According to the investigators, they knew he was living in Winnipeg and was the primary suspect, though he never cooperated with the authorities. The erstwhile Calgary Police’s Acting Staff Sgt. Ken Carriere said, “Information came forward that was not known from 2002 to 2005. As that information was received by the Calgary Police Service, it was evaluated for its veracity, placed in the file that was evaluated by the cold case homicide detectives.” He was charged with second-degree murder and placed in custody.

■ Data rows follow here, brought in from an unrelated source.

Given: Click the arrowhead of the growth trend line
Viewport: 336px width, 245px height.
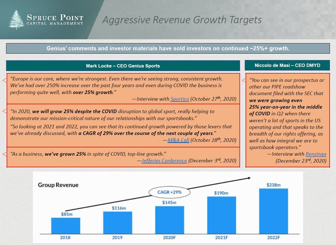Looking at the screenshot, I should pos(249,178).
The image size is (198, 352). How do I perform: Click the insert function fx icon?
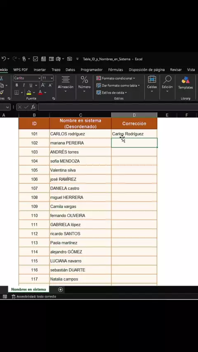click(33, 107)
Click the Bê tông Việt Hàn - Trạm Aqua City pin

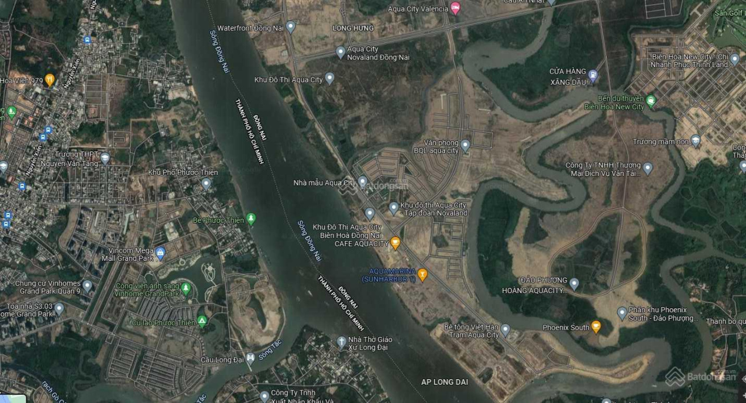coord(506,330)
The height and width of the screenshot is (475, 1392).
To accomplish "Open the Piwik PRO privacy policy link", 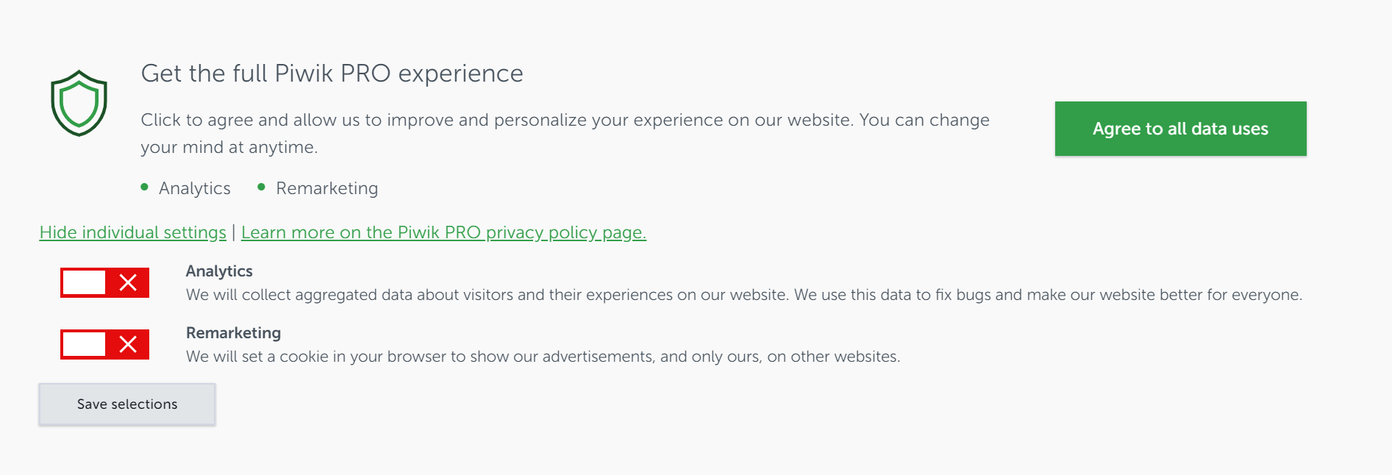I will coord(443,232).
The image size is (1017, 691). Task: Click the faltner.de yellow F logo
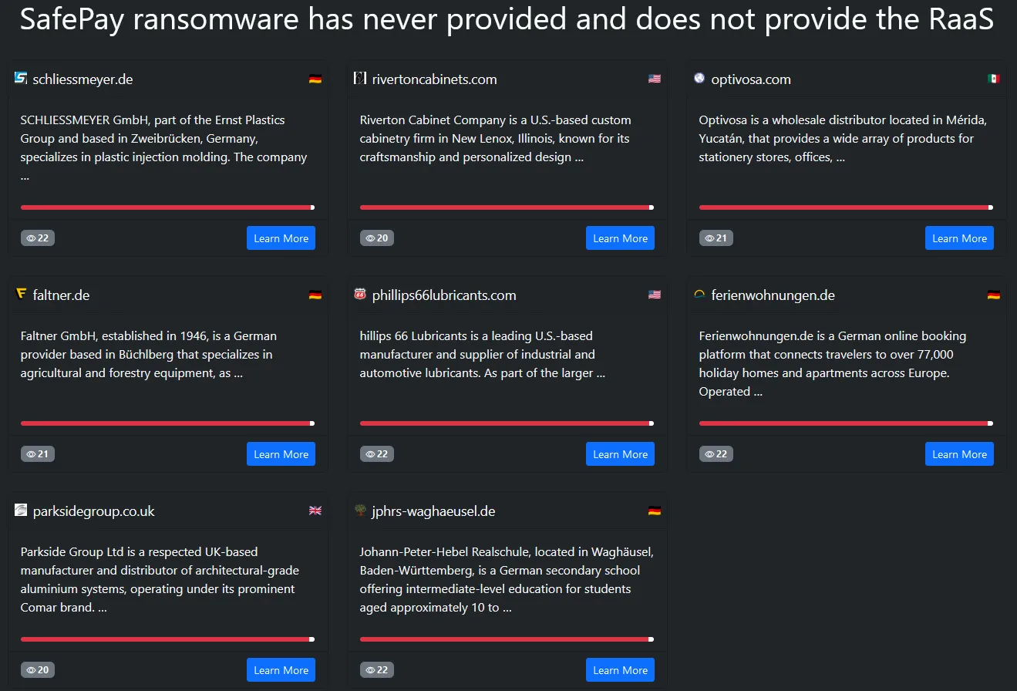[x=21, y=294]
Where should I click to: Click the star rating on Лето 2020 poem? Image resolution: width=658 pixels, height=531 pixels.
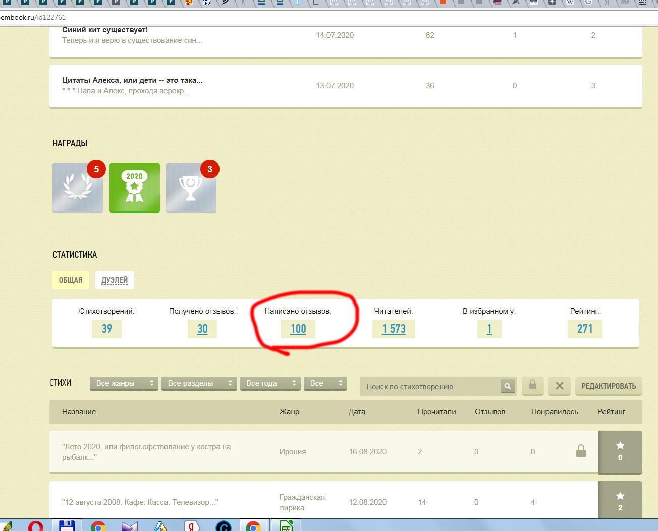coord(620,451)
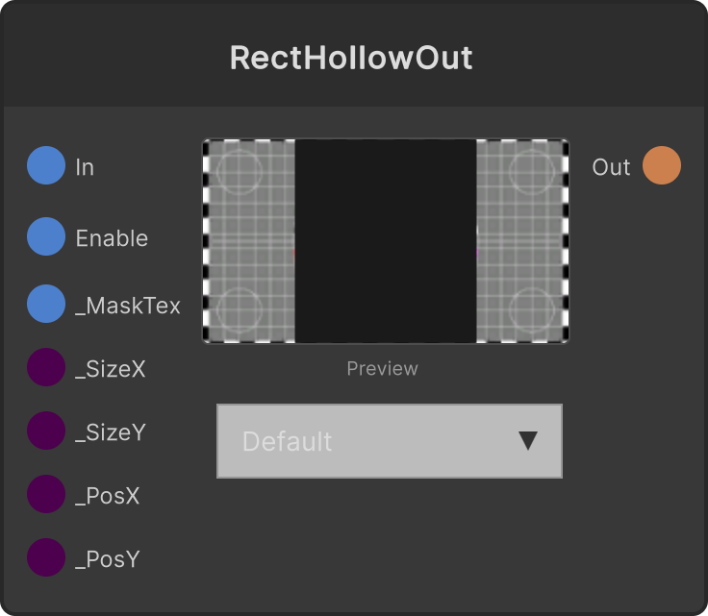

Calgary police crack cold case murder of Terrie Ann Dauphinais https://t.co/z1d5xxjGUg #yyc pic.twitter.com/NlFMJ44yIo

— Calgary Sun (@calgarysun) May 22, 2018

Court testimonials stated the police used a “Mr. Big” sting operation as part of the investigation. Police sources explained the tactic of the sting operation involves the accused being brought into a fictitious criminal organization where the target builds trust with undercover officers. Eventually, the accused is put into a situation where they might give details of the offense under investigation. Court testimonials showed Kenneth’s young daughter told police her father locked her mother in her bedroom before she heard her mother scream.

In a video played in the court, the little girl could be heard saying, “I couldn’t go to sleep because I saw my daddy, it was dark. I thought he was a bad dad … ’cause he was talking like the animal monster, the cookie monster.” She also alleged Kenneth had locked her in her room, as she kept crying for her mother. The daughter, whose name is protected by a publication ban, also stated, “I heard my momma scream and cry.” However, she would later deny remembering speaking to the police in April 2002 during Kenneth’s November 2020 trial.

Where is Kenneth Dauphinais Now?

Kenneth Dauphinais’ defense counsel alleged the police conducted an incompetent investigation as they considered him to be the supposed perpetrator from the beginning of the probe. The counsel stated the girl had also mentioned strangers coming to the house and her mother running from the house and back to get away from them. The lawyer further contended, “You (the lead investigators) had a bias, you had a preconceived notion that Mr. Dauphinais was responsible for the death of his wife.”

However, the prosecution stayed Kenneth’s second-degree murder charge on November 17, 2021, after a Court of Queen’s judge deemed the evidence that was collected during an undercover operation targeting Kenneth inadmissible. According to court documents, the police allegedly tried to put pressure on Kenneth to admit to the murder by false threats, isolation leading to paranoia and stress, and coercing his children. The judge stated, “The police showed no concept of restraint in the pressure they were willing to put on the accused.”

The judge added, “There has been an abuse of process when one considers the combination of the threat of loss of liberty, the pressure amounting to coercion, the involvement of the accused’s children, and the psychological effect of the four days of confinement on the accused.” While his murder charges were put on hold, the Saskatoon Police Service arrested the 47-year-old Alberta man on December 13, 2021. He had been charged with sexual assault and overcoming resistance to the commission of an offense.